Fellows are invited to request any of the following six Draft Discussion Documents for further study, comment and feedback to the Chairpersons of each Branch Section of Psychotherapy or any of the office bearers of the Faculty Subcommittee:
Psychotherapy as a Subspeciality
Levels of Education & Training Accreditation
Guidelines for Training
Draft Course Curriculum
Draft By-Laws of Faculty of Psychotherapy
Draft administrative structure of the proposed Faculty of Psychotherapy
These documents are being widely discussed in all Branches of the Section of Psychotherapy and the views collected and relayed back to the Section Central Committee and Faculty Subcommittee for further deliberations. The final drafts shall be presented to General Council for deliberation and endorsement.
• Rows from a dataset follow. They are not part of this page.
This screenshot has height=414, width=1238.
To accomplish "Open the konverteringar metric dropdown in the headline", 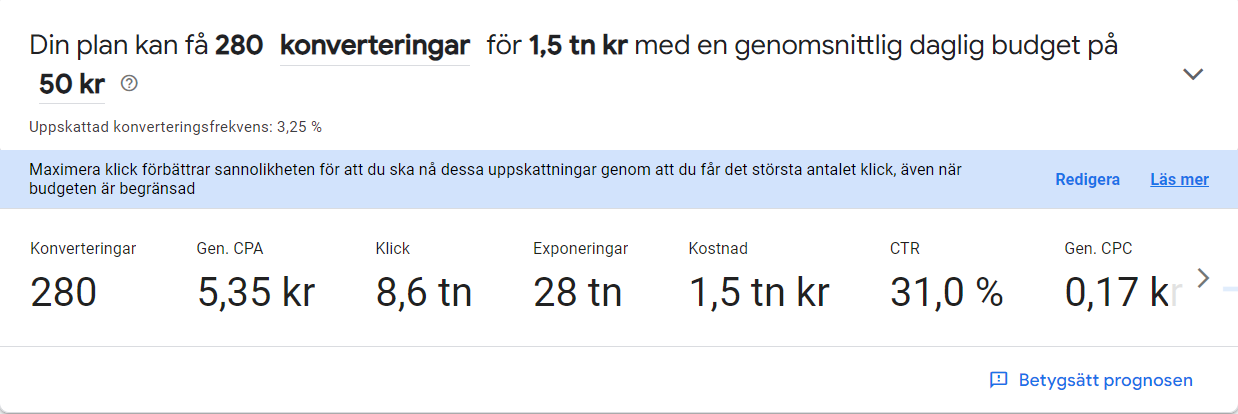I will (x=375, y=46).
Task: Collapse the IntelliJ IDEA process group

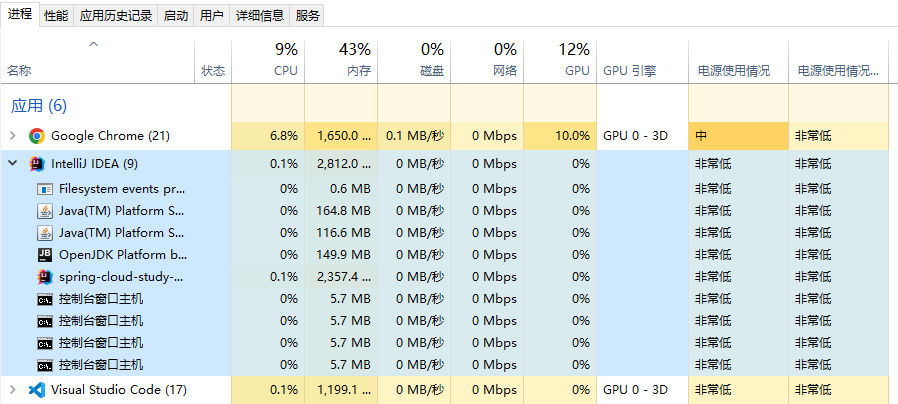Action: (12, 164)
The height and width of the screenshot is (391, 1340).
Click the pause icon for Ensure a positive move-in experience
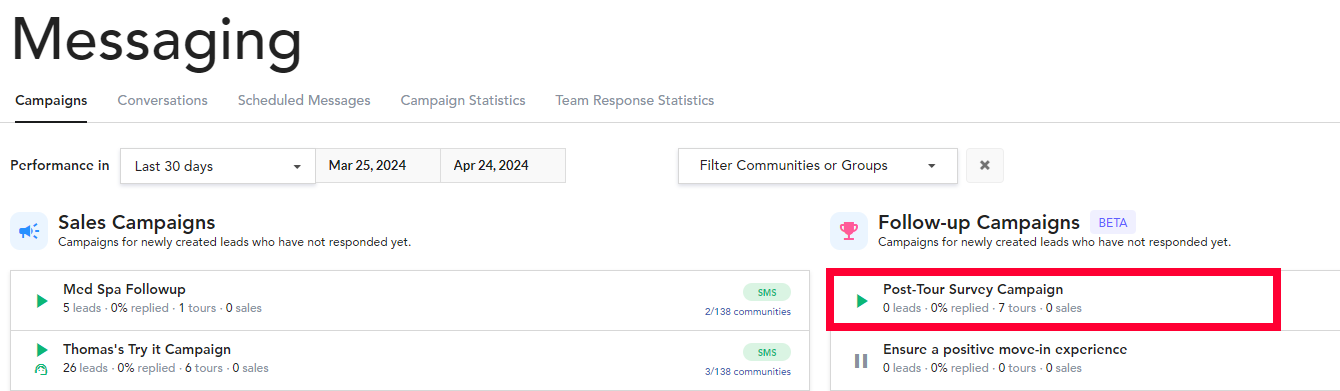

Hopefully, the Faculty shall be formed in the not too distant future.
Acknowledgements
We would like to thank the following Faculty Committee Members and Chairpersons of each of the Branch Sections of Psychotherapy: Drs John Penman (WA), Shirley Prager & Paul Foulkes (Vic), Ron Spielman (NSW), Janet Rhind (Qld), Elizabeth Heath (SA), Rebecca Denford, (NZ), Douglas Carter (Tas), Don Lawrence and Paul Fitzgerald (ACT) and Prof. Pete Ellis (Chair, Fellowships Board) for their significant contributions working towards the formation of a Faculty of Psychotherapy and their continued efforts, till such time this is achieved. We also thank all Fellows who responded to the comprehensive Questionnaire and for your interest, concerns and recommendations towards the formation of our Faculty.